Take the train, coos VIA Rail Canada, and the come-on is appealing. After all, is there a more comfortable way to travel?
Unlike the airplane, you arrive at a downtown station (no $30 taxi ride to a suburban airport) minutes before departure. No need to check your nail file and clear security; just hop aboard.
Unlike the automobile, you need not worry about driving or burning gasoline. Think smaller carbon footprint.
Unlike the bus, there is no traffic. On the train you can move around, use the Internet, enjoy a hot meal at your seat or have a drink in the lounge car.
Well, not really. What should be true of train travel in Canada isn’t. Our rail service is abysmal, one of the great failures of public policy.
We are at least a generation behind Europe and Asia. The costs are mounting. A country that built a mythical transcontinental railway in the 19th century has largely abandoned passenger service today.
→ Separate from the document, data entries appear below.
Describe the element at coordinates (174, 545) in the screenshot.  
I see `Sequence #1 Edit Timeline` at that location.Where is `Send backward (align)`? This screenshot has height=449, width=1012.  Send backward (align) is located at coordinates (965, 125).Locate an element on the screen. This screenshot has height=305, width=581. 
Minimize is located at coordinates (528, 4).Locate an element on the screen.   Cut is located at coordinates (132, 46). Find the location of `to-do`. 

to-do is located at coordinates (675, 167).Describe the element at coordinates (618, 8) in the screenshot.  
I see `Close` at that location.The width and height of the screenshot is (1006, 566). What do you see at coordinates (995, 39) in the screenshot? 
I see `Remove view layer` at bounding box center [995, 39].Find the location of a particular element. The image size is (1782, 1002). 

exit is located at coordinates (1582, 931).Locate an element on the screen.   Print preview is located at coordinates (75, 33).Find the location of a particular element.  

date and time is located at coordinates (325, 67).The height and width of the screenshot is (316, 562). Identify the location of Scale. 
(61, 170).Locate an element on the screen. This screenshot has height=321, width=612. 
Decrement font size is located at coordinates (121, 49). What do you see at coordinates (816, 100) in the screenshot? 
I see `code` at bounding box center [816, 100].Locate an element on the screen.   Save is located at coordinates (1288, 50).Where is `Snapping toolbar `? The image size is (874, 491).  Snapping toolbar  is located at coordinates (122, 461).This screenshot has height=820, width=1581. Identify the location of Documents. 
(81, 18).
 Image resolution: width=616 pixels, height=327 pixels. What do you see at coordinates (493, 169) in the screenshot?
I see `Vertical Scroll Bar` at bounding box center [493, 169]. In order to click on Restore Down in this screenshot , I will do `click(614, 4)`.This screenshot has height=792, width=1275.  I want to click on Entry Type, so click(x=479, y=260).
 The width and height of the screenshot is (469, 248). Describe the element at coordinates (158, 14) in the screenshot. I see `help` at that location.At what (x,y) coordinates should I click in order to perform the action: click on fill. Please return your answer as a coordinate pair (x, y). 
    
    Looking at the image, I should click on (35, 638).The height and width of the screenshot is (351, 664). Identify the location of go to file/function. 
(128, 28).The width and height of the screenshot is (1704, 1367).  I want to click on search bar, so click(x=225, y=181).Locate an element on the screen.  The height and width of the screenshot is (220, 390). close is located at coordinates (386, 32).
Oh, how far we’ve fallen. Let us count the ways.
Take the train to Montreal from Ottawa, for example, and you have a choice of six departures a day. Only the first, at 6:34 a.m., allows you to arrive by 9 a.m., in time for the business day.
The next leaves at 9:24 a.m. The last returns to Ottawa at about 6:00 p.m., eliminating the prospect of an evening in Montreal.
The schedule surely has a logic of its own but what it doesn’t have is frequency. Six trains a day in each direction between the national capital and the country’s second largest city is a gesture, not a commitment. Serious service is trains every hour from early morning to late evening, like inter-city buses.
As for a downtown station, that’s true in Montreal and Toronto. But not in Ottawa, which abandoned its train station in 1966 and built a new one miles from its centre.
It was an act of staggering genius, for which Ottawa is justly legendary. (Think Scotiabank Place, which rises in a cow pasture in Kanata). The train station is so embarrassed to be where it is that it announces itself with only a tiny green directional sign. Brilliant.
Delays are not uncommon, particularly to Toronto. On that route, VIA offers all of five trains a day.
As for speed, the journey is not going to set any records. The fastest train to Montreal takes one hour and 58 minutes. That must be the express. The slowest takes two hours and 16 minutes.
Between Ottawa and Toronto, the travel time is about four-and-a-half hours, give or take 15 minutes.
For all that, the experience is pedestrian. The carriages are old, the interior worn and, on this day, the windows streaked. If you want to use a laptop you have to balance it on a tray; only one set of seats has a good-sized table, and it is in first class.